In a large frying pan, heat the remaining oil over medium heat and sauté the onions. Season and cook until soft and golden, turning with a wooden spoon occasionally to ensure none are burning. Add the vinegar and simmer until it is just absorbed. Tilt the pan, keeping the onion-flavored oil to one side (you'll use this to cook the tuna). Lift out the onions with a slotted spoon, set aside and keep warm.

Rinse the tuna and pat dry with paper towels. Season with a bit of salt. Place the breadcrumbs (or ground almonds) on a plate then coat the tuna on both sides. Add a little more oil, if needed, to the onion oil in the pan and place over medium-high heat. When hot, add the tuna and fry until a deep golden brown crust has formed underneath. Flip the tuna and cook the other side. (I like my tuna on the rare-in-the-center side so I should have cooked it about 1 and 1/4 minutes per side and ended up about 2 min per side.)

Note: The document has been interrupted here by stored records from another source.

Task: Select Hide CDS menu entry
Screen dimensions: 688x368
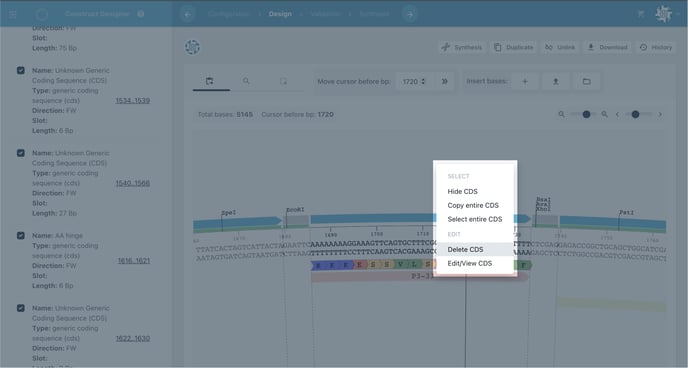Action: (x=462, y=192)
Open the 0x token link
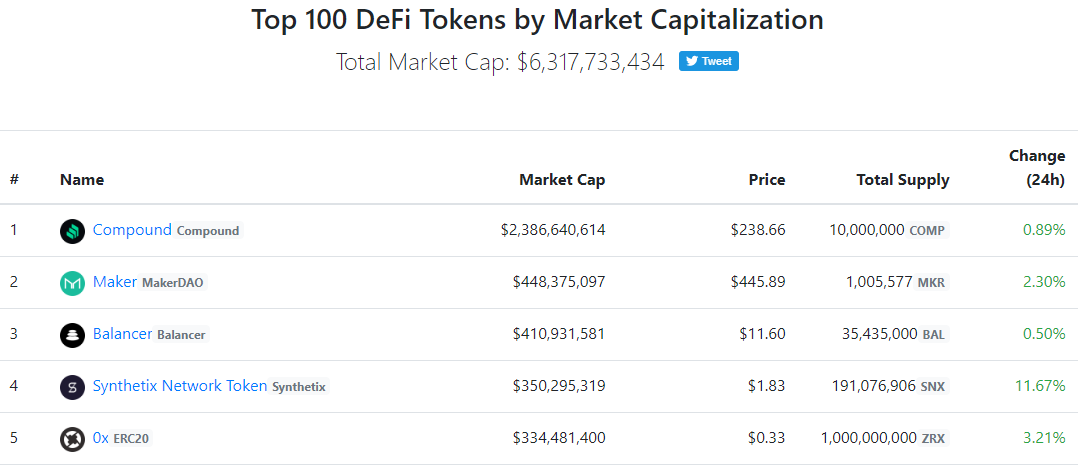The width and height of the screenshot is (1082, 468). [100, 438]
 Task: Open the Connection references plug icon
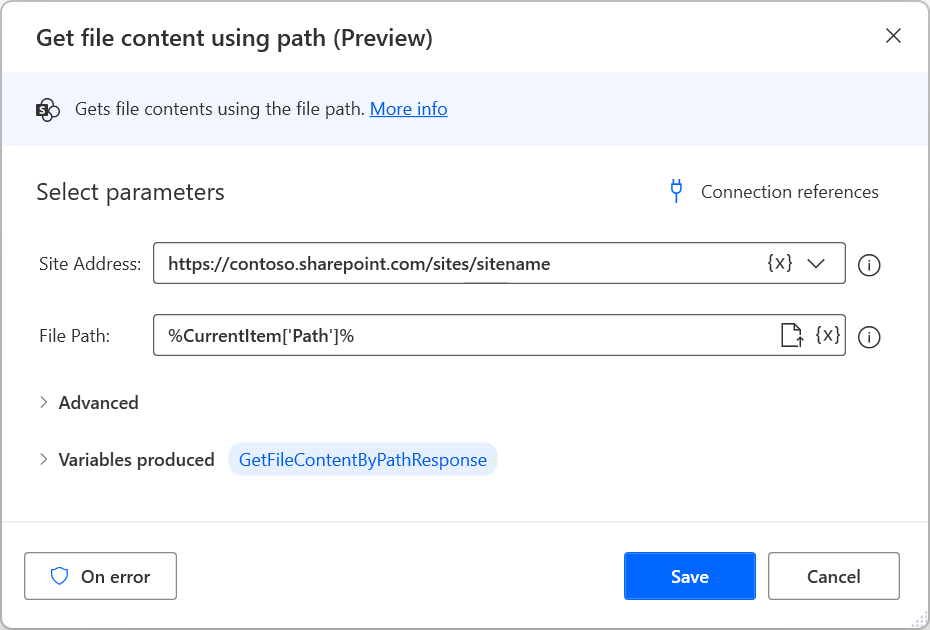pyautogui.click(x=677, y=191)
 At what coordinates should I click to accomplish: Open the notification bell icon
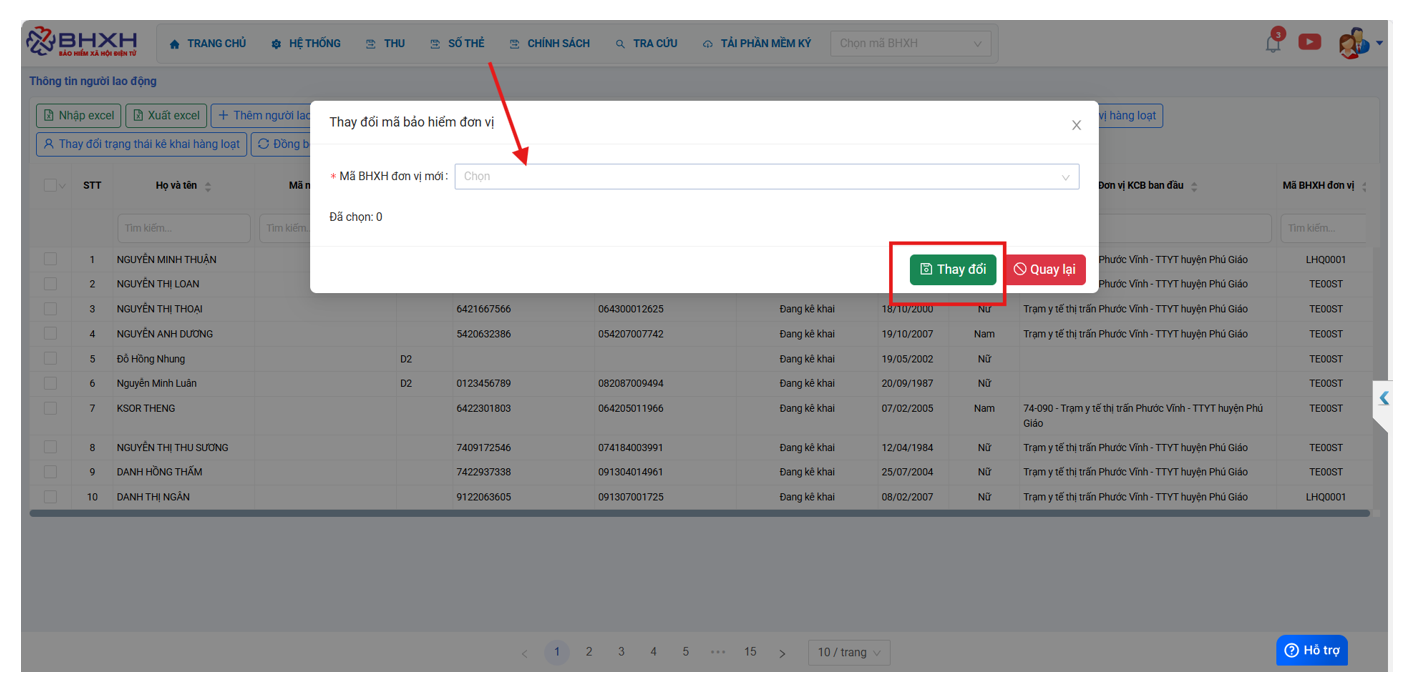click(x=1273, y=43)
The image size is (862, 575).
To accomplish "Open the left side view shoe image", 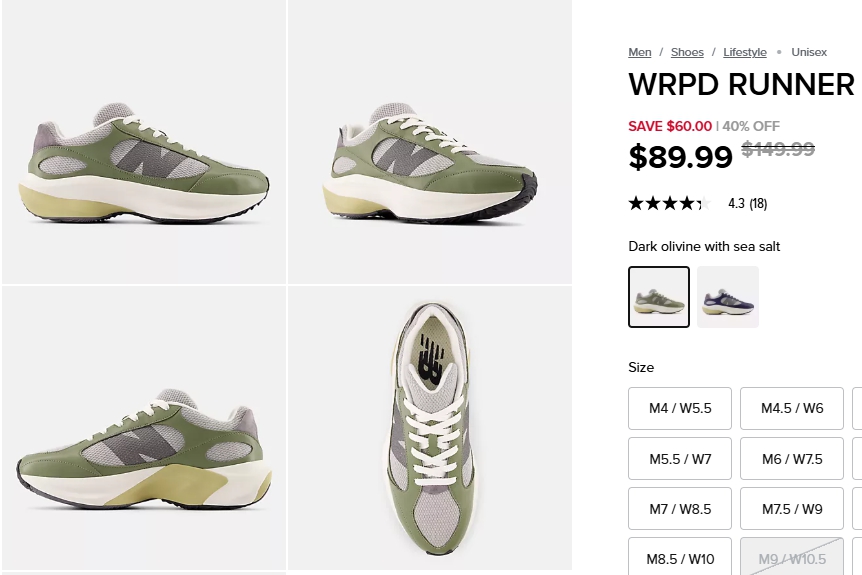I will click(x=143, y=142).
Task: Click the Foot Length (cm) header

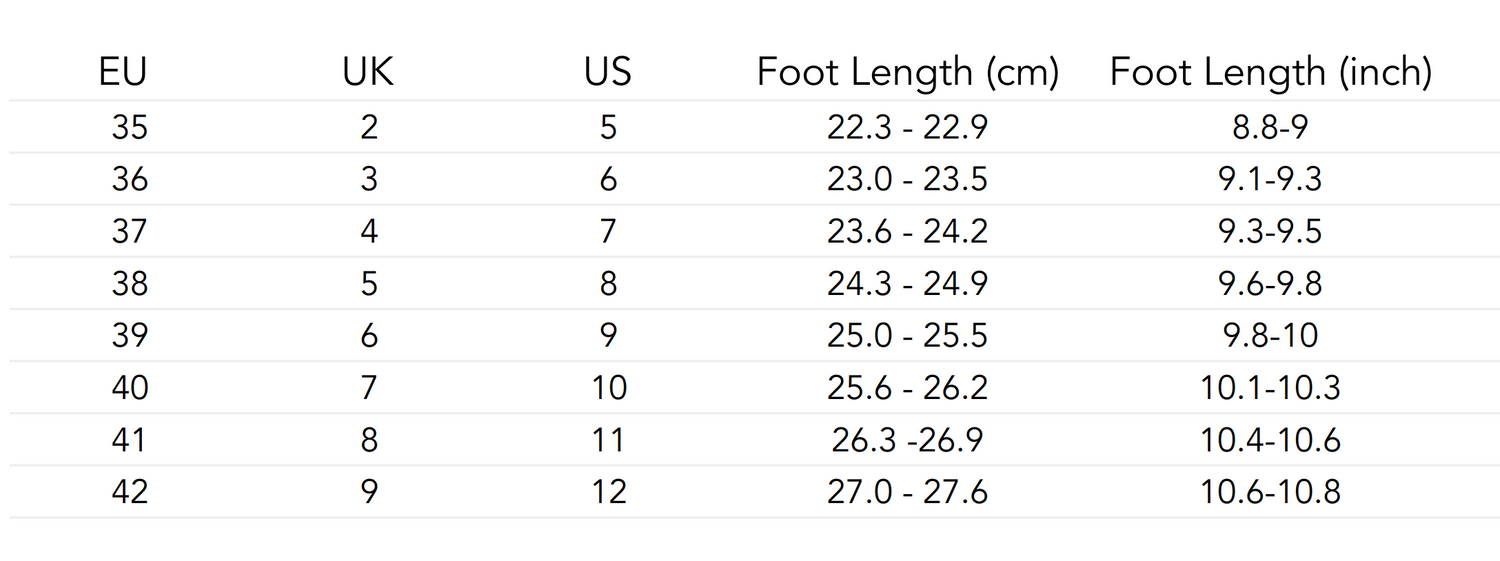Action: coord(907,73)
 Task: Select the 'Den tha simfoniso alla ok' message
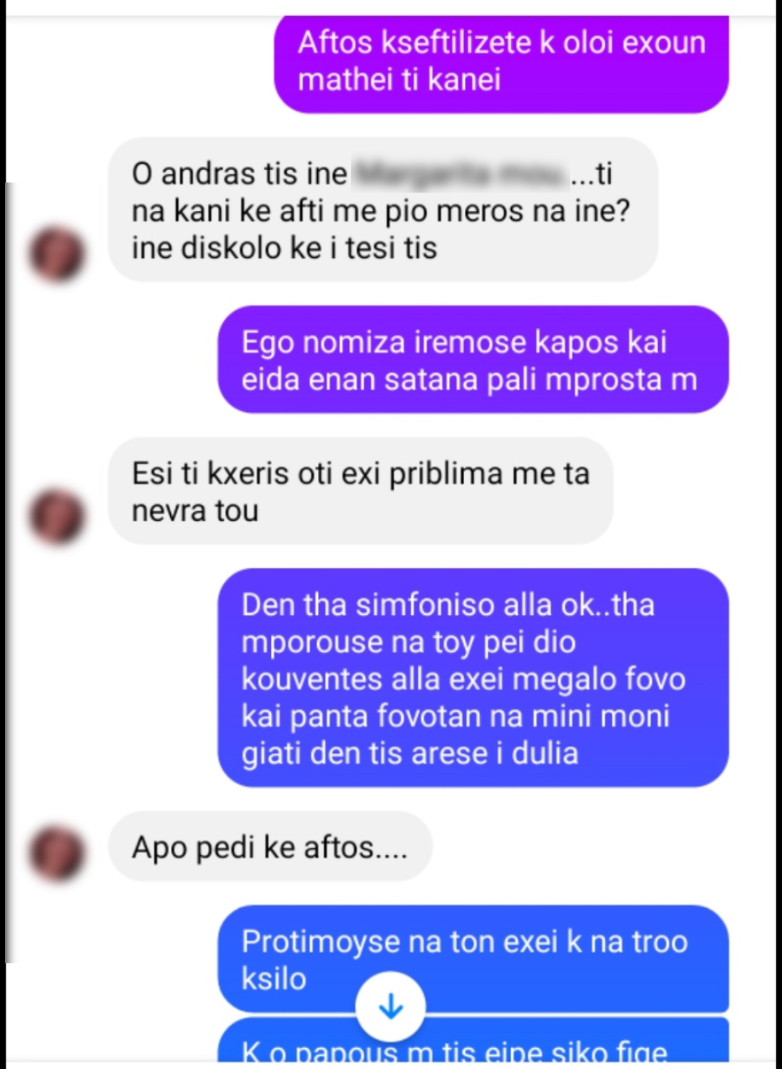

Divide the onions evenly among plates; place a piece of tuna on top of each. Top with the tomato sauce. Scatter with parsley; serve with crispy fried or boiled potatoes.


Potatoes with Coarse Sea Salt & Rosemary
From Piri Piri Starfish by Tessa Kiros
(Adapted to Serve 2-4)

2 lbs new potatoes/baby potatoes, scrubbed, skins on, halved if large
2 Tbsp roughly chopped rosemary leaves + extra to garnish
1 large red or white onion, roughly chopped
1 heaped tsp coarse sea salt
black pepper
about 1/4 cup good olive oil

Bring the potatoes, rosemary, and onions to the boil in a large, unsalted pot of water. Lower the heat slightly and cook until potatoes are soft but not falling apart and rosemary is tender.

Drain potatoes into a bowl and scatter with the salt, black pepper to taste and olive oil. Mix gently so the potatoes don't break up too much. Garnish with a couple of sprigs of rosemary. Serve warm or cold. 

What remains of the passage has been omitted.